Monday, August 18, 2014

Heard: "When Did You See Her Last?" by Lemony Snicket

Heard: When Did You See Her Last? by Lemony Snicket, 2013, Overdrive download.

Second in the mystery series of 13-year-old Lemony assigned to an incompetent mentor and working in Stain'd-by-the-Sea.  Their last case was wrapped up and they are now hired to find a missing teen girl.  The girl is Miss Cleo Knight.  Everyone refers to her as Miss Knight.  The Knights own Ink Inc.
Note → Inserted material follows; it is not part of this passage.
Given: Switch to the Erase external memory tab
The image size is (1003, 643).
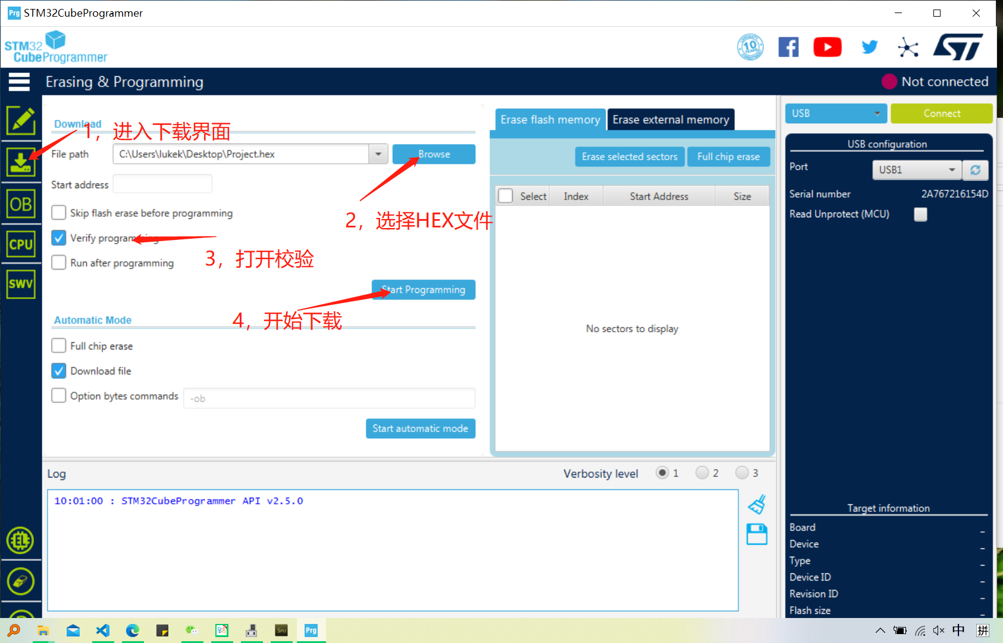Looking at the screenshot, I should tap(670, 119).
The town is plastered with missing posters but Miss Knight's parents are pumped to the gills with laudanum thanks to their personal apothecary and oblivious to everything.
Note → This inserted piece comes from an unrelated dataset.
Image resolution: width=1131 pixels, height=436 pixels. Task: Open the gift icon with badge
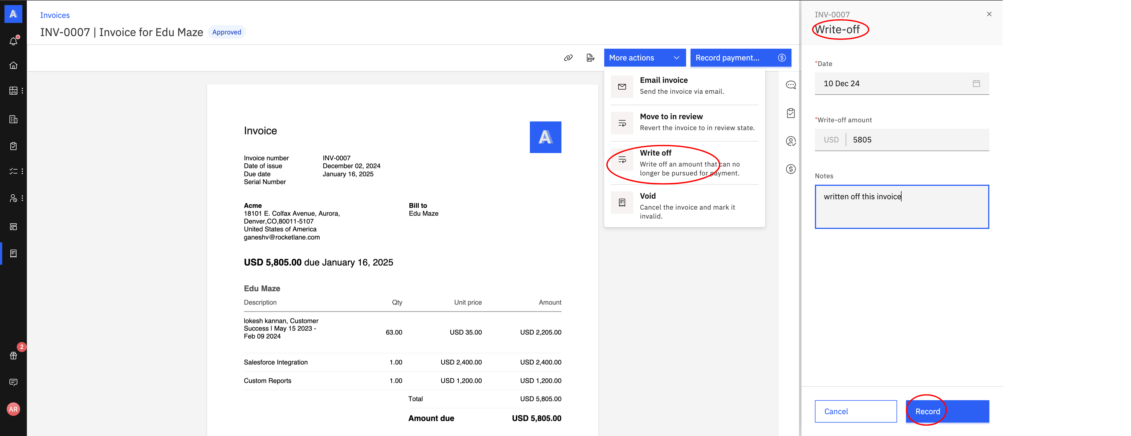tap(14, 356)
Apothecary?  Yes.  Snicket still loves using a wide vocabulary and enjoys having characters discuss the definition and usage of odd or archaic words.
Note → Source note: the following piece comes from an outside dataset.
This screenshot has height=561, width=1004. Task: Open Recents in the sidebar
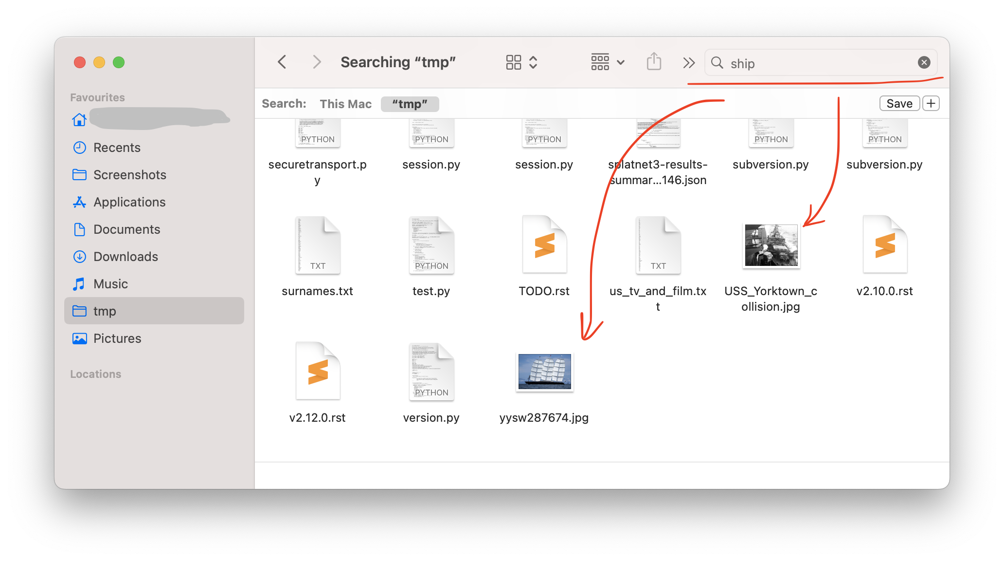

Anyway.  Snicket sees the trouble: evil-acting apothecary, inconsistencies in theory that Miss Knight joined the circus, Miss Knight's abandoned automobile.  S. Theodora Markson, Snicket's mentor, continues to be an idiot and will take any excuse to close to a case, even if the explanation is bunkum.

Snicket digs around and we are reintroduced to a few of the town's residents.  The Librarian.  The hotel owner.  The plucky girl journalist.  The equally plucky boy taxi drivers. The bickering married couple who are the town's police force.  The cop couple's rotten kid.  The mysterious, alluring, and untrustworthy Ellington Feint.  Snicket discovers that evil mastermind Hangfire is behind things.  Snicket discovers other deceits.  Snicket rescues Miss Knight with the assistance of a few others.

Comments:
1. Snicket wants to be back in the City and working with his sister.  They have been secretly communicating with one another and she is working on something of importance to them both.
2.  Filled with literary references but Snicket never gives titles or author names.  Some of the books I can figure out, like Pippy Lockstocking, but others I have no clue.
3.  Non sequiters by the dozens.
4.  Discussion on sneaked versus snuck.
5.  One thing I'd not thought about with traditional hard boiled novels is that the hardcase PIs are very involved emotionally but do their best to hide it.  For me the smart comebacks and tough guy exterior stick out more than the regret and sorrow.  I see this more with Snicket's worry over his sister, his promises to Ellington Feint, disgust with the poor police work and incomptence by his mentor.
 6.  Third recent book that refers to laudanum.  Moonstone and Hop Alley were previous.
7. Hangfire.  I think of the Stones song and delayed ignition of ammunition.  I miss any puns or references inherent in most of the characters and place names because I get the audio version. I'm not sure what Snicket is going for with this name.  If anything.